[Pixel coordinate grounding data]

********

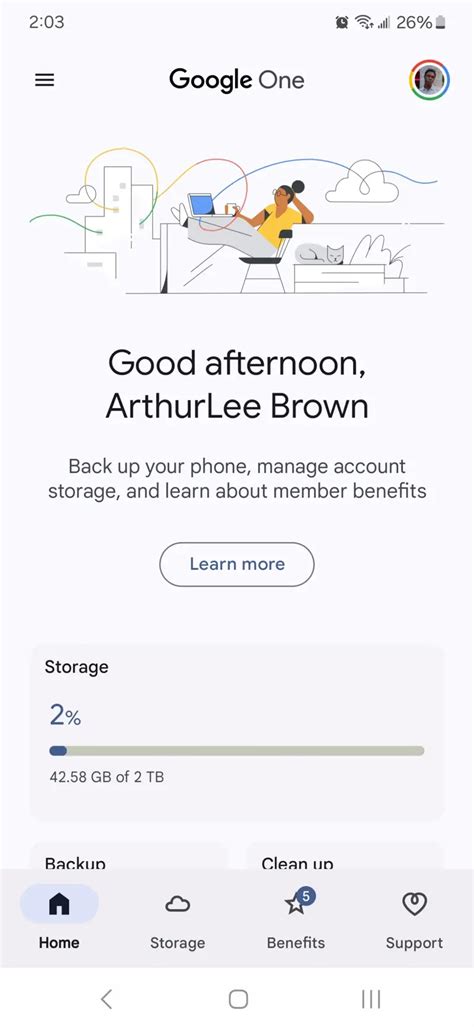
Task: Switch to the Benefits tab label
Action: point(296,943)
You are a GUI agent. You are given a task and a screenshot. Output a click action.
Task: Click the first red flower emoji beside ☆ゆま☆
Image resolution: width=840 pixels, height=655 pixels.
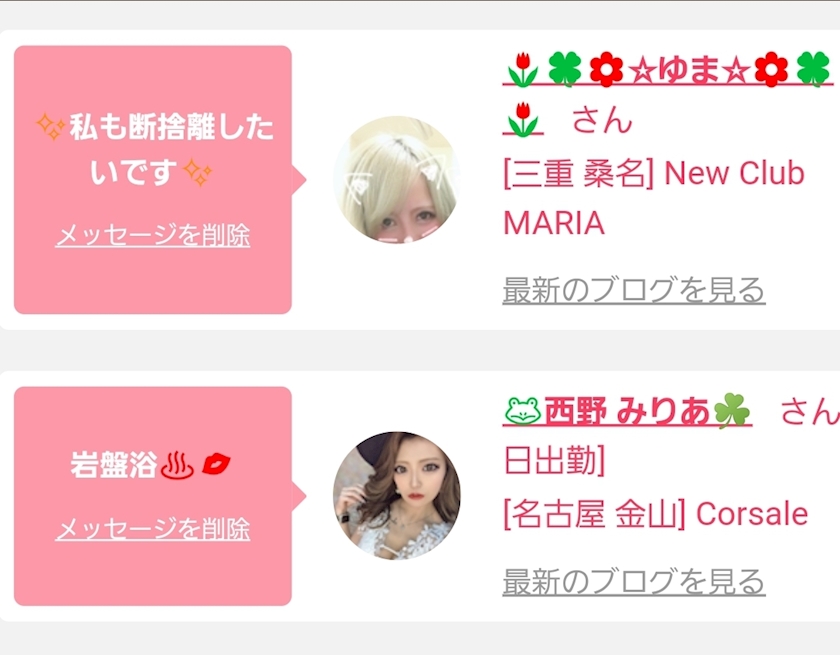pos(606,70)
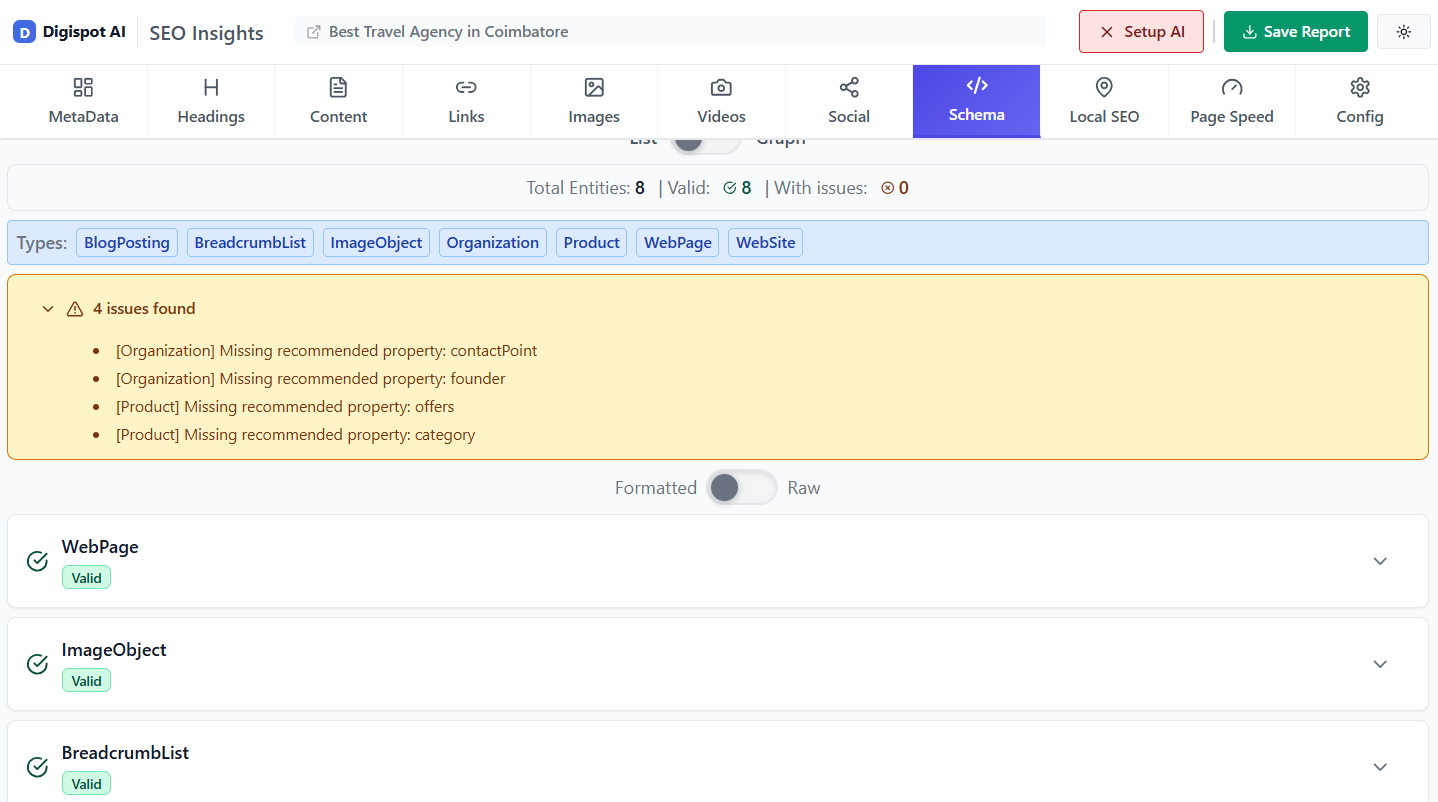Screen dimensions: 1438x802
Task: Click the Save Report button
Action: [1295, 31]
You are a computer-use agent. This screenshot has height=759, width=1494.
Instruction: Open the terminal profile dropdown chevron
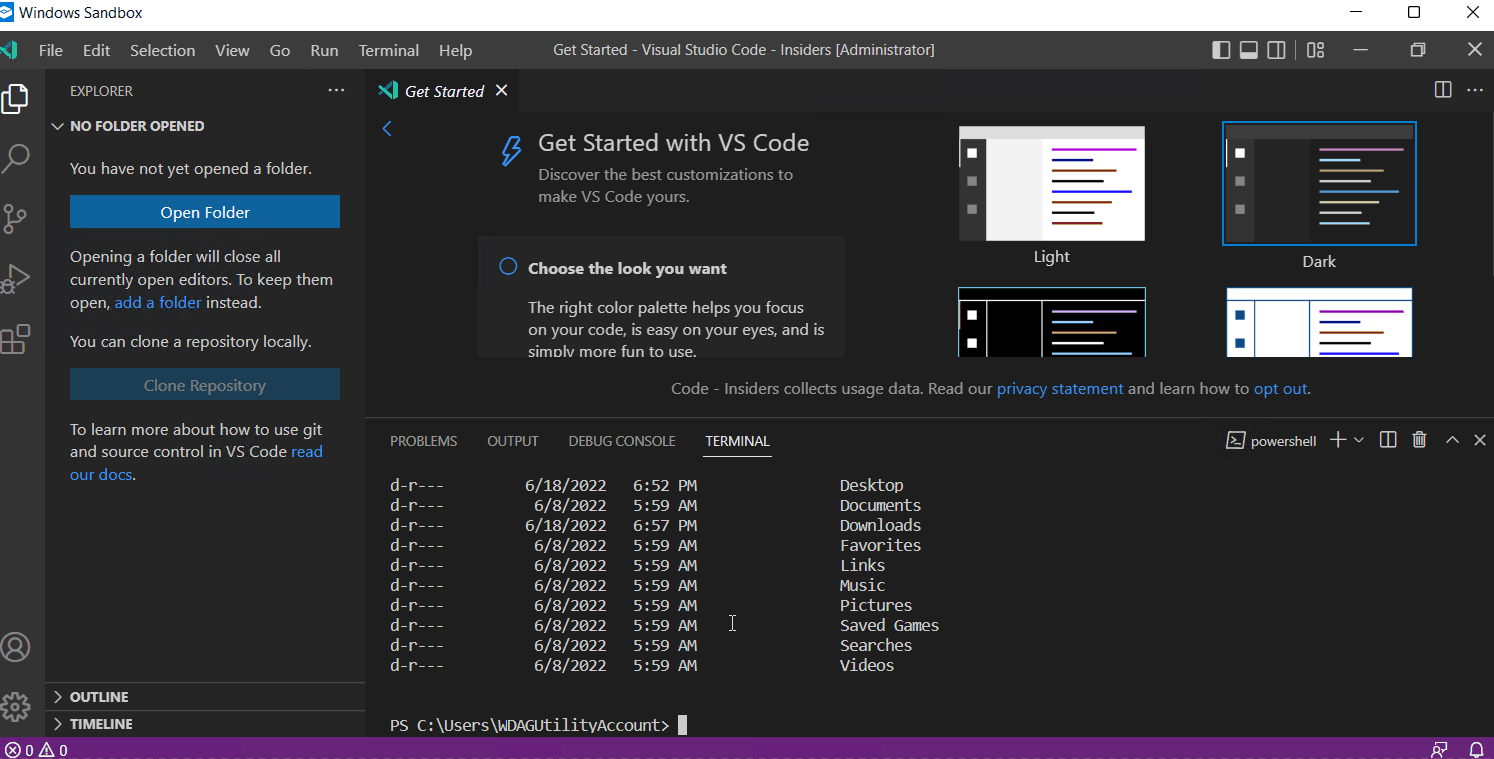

********

■ ACTIVITY
Write out exactly, and only, the lines running from the line with "You are a GUI" to the last line above, both included, with all pictures omitted.

■ EXERCISE RESULT
You are a GUI agent. You are given a task and a screenshot. Output a click action.
Task: Click the first red flower emoji beside ☆ゆま☆
Image resolution: width=840 pixels, height=655 pixels.
pos(606,70)
Screen dimensions: 1438x802
Task: Click the Save Report button
Action: [1295, 31]
You are a computer-use agent. This screenshot has height=759, width=1494.
Instruction: Open the terminal profile dropdown chevron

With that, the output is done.